Phi Beta Cons

Elie Wiesel & Holocaust Studies

Elie Wiesel said on the Leon Charney show a few days ago that he has not seen any signs of belligerent Palestinian activisim or any anti-Semitic or anti-Israel agitation on his own campus, Boston University, or on any of the many campuses that he has visited. The man whose whole career has been based on making people open their eyes to the horrors of the Holocaust has now joined the large complacent-about-academia crowd. Someone needs to send him some articles from NRO, Frontpage, and Campus Watch.

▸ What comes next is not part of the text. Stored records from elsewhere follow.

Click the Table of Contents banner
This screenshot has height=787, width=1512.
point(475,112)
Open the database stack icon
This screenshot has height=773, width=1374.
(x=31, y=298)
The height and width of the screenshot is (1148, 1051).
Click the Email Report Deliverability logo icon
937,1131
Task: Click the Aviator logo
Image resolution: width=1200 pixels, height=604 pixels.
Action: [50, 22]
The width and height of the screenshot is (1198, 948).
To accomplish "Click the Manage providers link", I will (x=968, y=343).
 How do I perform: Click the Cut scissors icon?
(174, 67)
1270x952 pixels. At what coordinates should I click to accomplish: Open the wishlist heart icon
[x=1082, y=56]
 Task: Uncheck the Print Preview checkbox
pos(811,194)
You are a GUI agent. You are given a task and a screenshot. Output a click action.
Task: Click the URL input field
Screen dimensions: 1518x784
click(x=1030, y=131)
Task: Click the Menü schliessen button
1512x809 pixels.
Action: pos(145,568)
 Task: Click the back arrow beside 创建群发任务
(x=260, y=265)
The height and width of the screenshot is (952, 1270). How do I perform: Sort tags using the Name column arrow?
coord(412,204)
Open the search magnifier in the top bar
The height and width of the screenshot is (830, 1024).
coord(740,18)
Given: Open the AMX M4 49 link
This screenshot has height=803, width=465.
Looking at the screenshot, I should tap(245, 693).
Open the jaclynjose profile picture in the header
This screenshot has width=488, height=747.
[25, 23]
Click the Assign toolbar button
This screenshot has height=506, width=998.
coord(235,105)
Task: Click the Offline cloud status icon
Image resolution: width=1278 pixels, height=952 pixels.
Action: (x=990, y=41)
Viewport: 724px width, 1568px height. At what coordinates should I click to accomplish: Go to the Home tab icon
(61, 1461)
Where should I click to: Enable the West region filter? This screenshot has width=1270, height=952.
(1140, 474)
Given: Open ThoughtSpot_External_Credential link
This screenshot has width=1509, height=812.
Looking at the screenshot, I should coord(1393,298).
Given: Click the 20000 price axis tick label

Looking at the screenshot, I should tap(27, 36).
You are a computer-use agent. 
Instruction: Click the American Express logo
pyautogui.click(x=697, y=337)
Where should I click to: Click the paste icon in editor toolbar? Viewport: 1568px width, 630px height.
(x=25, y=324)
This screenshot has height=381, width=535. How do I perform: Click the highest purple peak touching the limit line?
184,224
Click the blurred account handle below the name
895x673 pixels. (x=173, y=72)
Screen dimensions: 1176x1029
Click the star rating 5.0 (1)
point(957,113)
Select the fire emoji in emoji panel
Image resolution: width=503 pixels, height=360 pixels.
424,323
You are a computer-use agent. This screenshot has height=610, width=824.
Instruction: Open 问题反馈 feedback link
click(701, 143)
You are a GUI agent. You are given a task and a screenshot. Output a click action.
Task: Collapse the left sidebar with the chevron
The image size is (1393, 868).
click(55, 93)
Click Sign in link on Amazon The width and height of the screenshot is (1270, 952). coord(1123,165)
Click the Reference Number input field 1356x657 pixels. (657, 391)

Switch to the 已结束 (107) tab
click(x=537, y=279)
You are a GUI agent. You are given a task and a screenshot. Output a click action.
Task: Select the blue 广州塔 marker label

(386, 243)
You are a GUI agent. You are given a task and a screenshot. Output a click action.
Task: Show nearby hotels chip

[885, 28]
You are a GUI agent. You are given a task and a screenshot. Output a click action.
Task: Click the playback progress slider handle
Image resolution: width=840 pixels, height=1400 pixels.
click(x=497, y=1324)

On another note Wiesel, noted that there are now hundreds, maybe thousands of professors who teach Holocaust Studies, in contrast to decades ago when there was scarcely one or two. The question arises, If this is so, why is Israel so often vilified on American campuses, as Natan Sharansky noted on his college tour some time ago, and why is its existence and founding continually called into doubt? You would think that awareness of the Holocaust would form a bedrock of support for Israel’s existence. Here are some possible, tentative explanations:
Holocaust studies are not really taught historically, as a continuous specific narrative, with clear cause and effect, but as part of a meta-narrative of victims and oppressors. There is no effort to establish full contexts for historical actions, or to distinguish between better and worse actions, or to consider actions against what is often a paucity of alternatives, but only the simple meta-narrative of victims and oppressors. So in that narrative, Israel is now an oppressor and the Palestinians victims.
Holocaust studies are like many types of curricula today, in which the feelings of the students are the main subject. So students will be asked to write essays on how they would feel being confined to an attic hideaway like Anne Frank, rather than to consider and analyze the circumstances that made her persecution possible.
Holocaust studies keep the focus on individual cruelties rather than on the overall horror.  Rather than seeing the evil that Nazism made humans capable of, and the abiding history of anti-Semitism, the students are invited to wallow in victimization, in the demand that we “listen” to the dead, and that sort of thing. They emerge thinking that the answer to this kind of evil is simply to feel free-floating compassion and empathy, and to uphold total non-discrimination about everything, instead of being alert to the kinds of forces that made the Holocaust possible.   
The Holocaust is not seen for the cold-blooded, systematic, bureaucratic genocide that it was but as an example of “intolerance” or “hate,” as that word is misused today, for anything that opposes a minority agenda. Even comparison to more serious historic ills does an injustice. The Holocaust is not on a par with segregation or slavery, which, as awful as they were, were entirely different things. But moral equivalence takes hold in today’s thinking and distinctions and historical context are lost.
Holocaust Studies are often overkill, going into more detail than is necessary and overwhelming students, who emerge without clear understanding. Perhaps students do not need to learn so much about the Holocaust in their formal education, especially since it doesn’t seem to be doing much good. Wiesel spoke of semester-long courses. Is that really necessary? A short cogent presentation should be enough, a few days perhaps in a modern history course. There are plenty of films and documentaries, not to mention books, that can help young people to a more detailed picture. Too much emphasis causes an imbalance, perhaps, and pushes history in the direction of the study of group grievances, again obscuring the differences and distinctions that are needed to make wise judgments today.